Chi scende in piazza, vedi il movimento arancione capitanato da un generale in pensione, spesso lo fa mosso dalla paura del nuovo e dal rimpianto dell’immobilismo antico, non già spinto dal desiderio di modificare in meglio lo status quo. Per migliorare lo status quo è necessaria la società delle contraddizioni, la società del conflitto (pacifico, si capisce), la società della competizione. Invece, complice la pandemia da covid 19, alle tradizionali paure del mondo industriale si vanno aggiungendo le ultime paure del mondo post-industriale, messo sul banco degli imputati per la sua «genetica» e «conclamata» incapacità di elaborare e fornire soluzioni. Quasi che le soluzioni si trovino sulle bancarelle dei mercati come la frutta, o che siano sempre prodighe di effetti immediati e salutari. Purtroppo, molti seguitano a confondere le soluzioni (per loro natura provvisorie, ipotetiche, imperfette, incomplete e a volte fallaci) con le utopie (per loro natura opposte, nella fase realizzativa, ai princìpi perfettistici originari).
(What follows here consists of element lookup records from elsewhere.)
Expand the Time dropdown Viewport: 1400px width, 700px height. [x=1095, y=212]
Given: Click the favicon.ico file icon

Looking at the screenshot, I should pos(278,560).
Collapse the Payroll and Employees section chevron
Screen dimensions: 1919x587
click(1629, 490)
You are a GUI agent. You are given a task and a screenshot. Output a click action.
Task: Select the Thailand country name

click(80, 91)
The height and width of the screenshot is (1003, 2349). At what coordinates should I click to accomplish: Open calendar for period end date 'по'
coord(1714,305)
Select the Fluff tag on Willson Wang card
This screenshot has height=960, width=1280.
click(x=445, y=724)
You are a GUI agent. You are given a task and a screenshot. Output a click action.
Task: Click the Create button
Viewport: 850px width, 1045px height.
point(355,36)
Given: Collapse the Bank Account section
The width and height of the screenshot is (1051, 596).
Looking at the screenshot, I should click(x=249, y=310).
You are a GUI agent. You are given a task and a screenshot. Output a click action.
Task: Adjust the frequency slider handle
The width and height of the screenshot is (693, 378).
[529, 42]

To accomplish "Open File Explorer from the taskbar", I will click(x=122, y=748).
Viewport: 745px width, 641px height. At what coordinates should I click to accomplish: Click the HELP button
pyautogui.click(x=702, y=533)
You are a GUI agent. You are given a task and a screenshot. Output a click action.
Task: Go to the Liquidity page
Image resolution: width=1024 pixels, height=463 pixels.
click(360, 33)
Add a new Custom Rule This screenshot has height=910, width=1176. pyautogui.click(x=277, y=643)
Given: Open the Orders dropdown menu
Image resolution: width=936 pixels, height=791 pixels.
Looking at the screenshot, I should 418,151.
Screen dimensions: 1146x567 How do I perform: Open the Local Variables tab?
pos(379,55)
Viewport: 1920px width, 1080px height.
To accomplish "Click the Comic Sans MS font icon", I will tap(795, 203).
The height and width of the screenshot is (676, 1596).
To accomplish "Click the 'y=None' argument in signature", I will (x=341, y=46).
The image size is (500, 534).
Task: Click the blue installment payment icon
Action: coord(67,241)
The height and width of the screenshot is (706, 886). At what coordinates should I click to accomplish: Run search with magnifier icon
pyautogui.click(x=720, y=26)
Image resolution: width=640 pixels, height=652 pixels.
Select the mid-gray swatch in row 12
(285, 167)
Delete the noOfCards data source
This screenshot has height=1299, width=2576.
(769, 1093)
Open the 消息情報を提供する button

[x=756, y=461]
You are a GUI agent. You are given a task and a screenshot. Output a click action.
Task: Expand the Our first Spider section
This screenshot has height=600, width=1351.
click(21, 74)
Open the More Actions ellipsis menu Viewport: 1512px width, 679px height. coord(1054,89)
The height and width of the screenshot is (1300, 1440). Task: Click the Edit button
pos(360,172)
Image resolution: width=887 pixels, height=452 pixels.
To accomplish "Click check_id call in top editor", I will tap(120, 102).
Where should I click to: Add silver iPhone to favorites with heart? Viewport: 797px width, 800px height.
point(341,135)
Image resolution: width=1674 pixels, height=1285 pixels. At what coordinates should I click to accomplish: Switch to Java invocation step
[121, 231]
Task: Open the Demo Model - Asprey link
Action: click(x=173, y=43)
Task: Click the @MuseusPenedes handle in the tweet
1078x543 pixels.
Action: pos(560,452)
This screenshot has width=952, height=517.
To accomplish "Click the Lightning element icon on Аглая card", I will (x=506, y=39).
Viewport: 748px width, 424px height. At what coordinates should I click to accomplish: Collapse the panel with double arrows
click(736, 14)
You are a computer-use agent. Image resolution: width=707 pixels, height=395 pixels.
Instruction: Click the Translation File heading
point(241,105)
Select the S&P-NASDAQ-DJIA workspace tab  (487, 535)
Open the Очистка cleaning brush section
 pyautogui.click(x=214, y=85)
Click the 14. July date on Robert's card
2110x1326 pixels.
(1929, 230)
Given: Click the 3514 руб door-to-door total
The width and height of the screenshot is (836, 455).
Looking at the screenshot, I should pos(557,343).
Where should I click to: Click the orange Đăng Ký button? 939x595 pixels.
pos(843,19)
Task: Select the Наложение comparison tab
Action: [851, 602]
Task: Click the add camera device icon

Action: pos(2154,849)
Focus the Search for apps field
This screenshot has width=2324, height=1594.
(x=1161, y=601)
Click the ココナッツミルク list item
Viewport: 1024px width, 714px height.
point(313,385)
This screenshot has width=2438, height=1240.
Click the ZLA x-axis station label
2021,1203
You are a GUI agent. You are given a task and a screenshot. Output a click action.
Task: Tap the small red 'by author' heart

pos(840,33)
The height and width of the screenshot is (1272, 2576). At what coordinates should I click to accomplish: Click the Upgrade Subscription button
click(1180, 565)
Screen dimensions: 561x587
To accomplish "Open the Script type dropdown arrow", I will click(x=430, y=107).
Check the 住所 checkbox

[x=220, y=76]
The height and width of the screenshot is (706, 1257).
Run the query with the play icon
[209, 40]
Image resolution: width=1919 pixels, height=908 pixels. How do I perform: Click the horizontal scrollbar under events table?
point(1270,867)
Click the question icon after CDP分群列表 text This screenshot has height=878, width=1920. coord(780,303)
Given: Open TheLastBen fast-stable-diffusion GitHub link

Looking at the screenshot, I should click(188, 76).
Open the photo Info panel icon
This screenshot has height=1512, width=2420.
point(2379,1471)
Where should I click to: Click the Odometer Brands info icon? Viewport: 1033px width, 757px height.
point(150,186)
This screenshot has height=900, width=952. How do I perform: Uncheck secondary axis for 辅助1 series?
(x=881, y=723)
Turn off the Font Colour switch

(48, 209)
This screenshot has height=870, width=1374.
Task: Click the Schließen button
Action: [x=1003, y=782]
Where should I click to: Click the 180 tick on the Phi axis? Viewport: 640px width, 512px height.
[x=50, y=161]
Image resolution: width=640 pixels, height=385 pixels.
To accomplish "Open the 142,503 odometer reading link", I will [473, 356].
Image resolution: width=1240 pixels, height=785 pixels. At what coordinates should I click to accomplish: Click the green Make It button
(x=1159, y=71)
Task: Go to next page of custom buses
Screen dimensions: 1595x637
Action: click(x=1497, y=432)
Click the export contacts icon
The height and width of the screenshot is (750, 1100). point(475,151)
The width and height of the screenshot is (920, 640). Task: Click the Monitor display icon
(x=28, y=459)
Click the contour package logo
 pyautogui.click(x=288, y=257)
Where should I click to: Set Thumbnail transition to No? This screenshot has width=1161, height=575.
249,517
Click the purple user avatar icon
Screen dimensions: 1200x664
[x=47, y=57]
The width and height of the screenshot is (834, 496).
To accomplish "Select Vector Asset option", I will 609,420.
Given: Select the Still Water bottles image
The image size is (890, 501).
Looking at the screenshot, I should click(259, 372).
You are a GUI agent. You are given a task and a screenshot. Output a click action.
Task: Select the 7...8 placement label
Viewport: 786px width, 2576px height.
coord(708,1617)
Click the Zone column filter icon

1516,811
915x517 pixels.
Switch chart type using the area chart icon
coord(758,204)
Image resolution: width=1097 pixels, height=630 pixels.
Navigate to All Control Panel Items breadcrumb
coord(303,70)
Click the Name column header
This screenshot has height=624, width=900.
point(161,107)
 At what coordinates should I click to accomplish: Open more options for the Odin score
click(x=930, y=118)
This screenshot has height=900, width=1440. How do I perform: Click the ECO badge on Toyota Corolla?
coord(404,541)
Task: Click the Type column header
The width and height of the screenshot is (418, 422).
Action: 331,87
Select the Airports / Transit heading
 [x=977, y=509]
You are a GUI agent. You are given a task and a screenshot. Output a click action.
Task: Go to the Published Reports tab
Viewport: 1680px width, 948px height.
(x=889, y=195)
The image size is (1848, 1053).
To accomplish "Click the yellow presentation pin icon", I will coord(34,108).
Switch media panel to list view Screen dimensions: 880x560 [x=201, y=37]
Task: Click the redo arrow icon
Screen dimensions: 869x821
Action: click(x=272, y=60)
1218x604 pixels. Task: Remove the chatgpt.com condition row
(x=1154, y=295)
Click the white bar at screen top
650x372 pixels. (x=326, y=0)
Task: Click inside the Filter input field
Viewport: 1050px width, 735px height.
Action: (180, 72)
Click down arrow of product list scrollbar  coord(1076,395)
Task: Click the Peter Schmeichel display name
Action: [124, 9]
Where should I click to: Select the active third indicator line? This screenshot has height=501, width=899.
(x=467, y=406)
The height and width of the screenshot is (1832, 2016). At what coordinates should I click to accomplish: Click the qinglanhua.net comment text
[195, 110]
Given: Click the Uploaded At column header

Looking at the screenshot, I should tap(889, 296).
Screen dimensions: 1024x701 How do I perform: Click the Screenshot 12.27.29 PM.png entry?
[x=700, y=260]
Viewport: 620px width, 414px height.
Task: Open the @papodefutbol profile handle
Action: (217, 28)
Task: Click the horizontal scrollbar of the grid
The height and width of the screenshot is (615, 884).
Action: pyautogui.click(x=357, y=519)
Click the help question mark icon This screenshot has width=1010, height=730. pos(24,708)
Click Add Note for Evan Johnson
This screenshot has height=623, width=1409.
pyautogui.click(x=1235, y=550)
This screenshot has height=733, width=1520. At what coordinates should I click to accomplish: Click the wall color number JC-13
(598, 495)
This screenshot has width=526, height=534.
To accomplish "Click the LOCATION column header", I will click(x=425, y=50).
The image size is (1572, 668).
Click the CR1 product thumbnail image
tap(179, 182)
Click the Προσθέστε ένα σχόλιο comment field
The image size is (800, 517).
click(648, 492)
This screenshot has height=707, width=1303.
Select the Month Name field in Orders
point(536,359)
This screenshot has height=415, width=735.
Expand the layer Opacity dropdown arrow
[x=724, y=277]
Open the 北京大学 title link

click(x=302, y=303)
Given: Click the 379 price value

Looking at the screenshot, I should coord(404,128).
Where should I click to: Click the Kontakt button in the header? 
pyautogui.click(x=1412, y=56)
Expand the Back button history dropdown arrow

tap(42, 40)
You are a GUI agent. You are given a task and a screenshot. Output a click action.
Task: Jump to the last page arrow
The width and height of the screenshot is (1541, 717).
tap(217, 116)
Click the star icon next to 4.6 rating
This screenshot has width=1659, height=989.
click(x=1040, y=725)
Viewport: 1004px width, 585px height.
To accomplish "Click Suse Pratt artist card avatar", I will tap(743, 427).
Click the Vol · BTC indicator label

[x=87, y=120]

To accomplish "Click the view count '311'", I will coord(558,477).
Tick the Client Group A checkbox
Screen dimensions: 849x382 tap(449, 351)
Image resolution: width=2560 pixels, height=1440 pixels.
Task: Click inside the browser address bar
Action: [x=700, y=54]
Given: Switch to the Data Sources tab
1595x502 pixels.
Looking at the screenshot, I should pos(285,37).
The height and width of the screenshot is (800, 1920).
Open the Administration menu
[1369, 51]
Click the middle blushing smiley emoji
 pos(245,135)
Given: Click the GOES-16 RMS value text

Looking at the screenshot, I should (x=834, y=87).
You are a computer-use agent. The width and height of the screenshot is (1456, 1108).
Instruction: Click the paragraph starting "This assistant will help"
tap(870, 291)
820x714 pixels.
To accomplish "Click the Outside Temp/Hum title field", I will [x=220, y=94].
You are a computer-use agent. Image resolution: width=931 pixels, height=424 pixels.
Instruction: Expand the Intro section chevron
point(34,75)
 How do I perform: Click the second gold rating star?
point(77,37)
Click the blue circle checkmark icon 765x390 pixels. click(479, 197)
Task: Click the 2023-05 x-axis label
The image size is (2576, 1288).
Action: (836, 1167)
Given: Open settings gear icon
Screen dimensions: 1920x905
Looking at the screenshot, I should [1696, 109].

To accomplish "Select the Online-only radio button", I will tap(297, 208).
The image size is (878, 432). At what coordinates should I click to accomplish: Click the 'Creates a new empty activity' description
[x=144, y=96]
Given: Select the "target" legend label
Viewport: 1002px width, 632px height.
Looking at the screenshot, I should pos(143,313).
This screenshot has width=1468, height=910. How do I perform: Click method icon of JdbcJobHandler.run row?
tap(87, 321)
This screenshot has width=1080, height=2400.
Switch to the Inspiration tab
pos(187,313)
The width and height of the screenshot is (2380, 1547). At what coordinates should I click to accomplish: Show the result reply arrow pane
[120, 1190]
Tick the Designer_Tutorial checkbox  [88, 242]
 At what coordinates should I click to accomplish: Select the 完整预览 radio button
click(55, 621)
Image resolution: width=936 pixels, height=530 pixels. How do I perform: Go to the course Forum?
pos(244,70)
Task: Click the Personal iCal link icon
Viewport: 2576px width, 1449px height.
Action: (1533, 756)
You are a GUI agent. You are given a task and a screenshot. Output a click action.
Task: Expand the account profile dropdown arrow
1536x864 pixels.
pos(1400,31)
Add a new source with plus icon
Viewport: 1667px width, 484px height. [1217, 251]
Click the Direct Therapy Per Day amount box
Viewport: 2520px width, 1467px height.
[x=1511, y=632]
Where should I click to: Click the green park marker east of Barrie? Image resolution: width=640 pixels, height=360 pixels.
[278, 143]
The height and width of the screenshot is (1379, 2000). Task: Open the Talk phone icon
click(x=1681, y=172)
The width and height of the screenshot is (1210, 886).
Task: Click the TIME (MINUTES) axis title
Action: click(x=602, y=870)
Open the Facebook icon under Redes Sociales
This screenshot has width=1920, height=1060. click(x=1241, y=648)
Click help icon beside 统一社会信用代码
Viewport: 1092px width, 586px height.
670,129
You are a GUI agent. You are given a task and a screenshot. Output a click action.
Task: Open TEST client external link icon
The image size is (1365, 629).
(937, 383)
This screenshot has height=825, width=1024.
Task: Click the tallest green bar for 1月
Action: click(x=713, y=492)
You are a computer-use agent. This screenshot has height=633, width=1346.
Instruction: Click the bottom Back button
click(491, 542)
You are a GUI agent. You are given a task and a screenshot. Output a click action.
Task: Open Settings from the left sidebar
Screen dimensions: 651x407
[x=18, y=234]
La pandemia si è rivelata sùbito un frullato di paure e di pretese. Paure perché la sindrome da Anno Mille, ossia l’incubo del finimondo, è connaturata da sempre ai sentimenti e alla psicologia di uomini e donne. Pretese perché ai cattedratici della scienza vengono richieste risposte esaurienti su qualunque imprevisto, specie se di tipo sanitario. Il che, ovviamente, esula dalle umane capacità.
La pandemia avrebbe dovuto suggerire ai responsabili della cosa pubblica di scongiurare ogni rischio di resurrezione dello stato stazionario e paternalistico, di invadenza ulteriore del dirigismo burocratico, anche nei casi in cui alcune scelte politiche scaturissero da intenzioni protettive. Si sa, infatti, che Protego ergo obligo, il nesso tra protezione e obbedienza, di hobbesiana intuizione e di schmittiana schematizzazione, quasi sempre è inestricabile, e si traduce nella regressione dalla cittadinanza alla sudditanza.
Invece, nonostante i propositi tesi ad accorciare il raggio d’azione della burocrazia, è impressione assai diffusa che il protagonismo dei signori dell’interdizione risulterà ancora più tracimante a pandemia conclusa.
Ecco perché destano preoccupazione tutte quelle manifestazioni orientate a riproporre una sorta di autarchia culturale, oltre che un autoconfinamento, un lockdown economico-produttivo. Il progetto di unire l’Europa, che risale a Carlo Magno (742-814), non è risorto, dopo la seconda guerra mondiale, soltanto nel segno della cooperazione economica, ma è rinato innanzitutto sulla base delle affinità culturali tra le nazioni del Vecchio Continente da sempre in armi tra loro.
Si obietta. Però certe manifestazioni anti-europee esprimono istanze giuste perché originate da insoddisfazioni reali. Istanze giuste? Insoddisfazioni reali? Provate a domandarvi dove sarebbe oggi l’Italia, dopo il coronavirus, senza gli aiuti europei (Bce in primis) e senza la moneta comune.
Troppe contraddizioni? Troppe incongruenze? Può darsi. Ma l’alternativa è la soluzione statica, cioè la società cimiteriale. Questa vogliamo?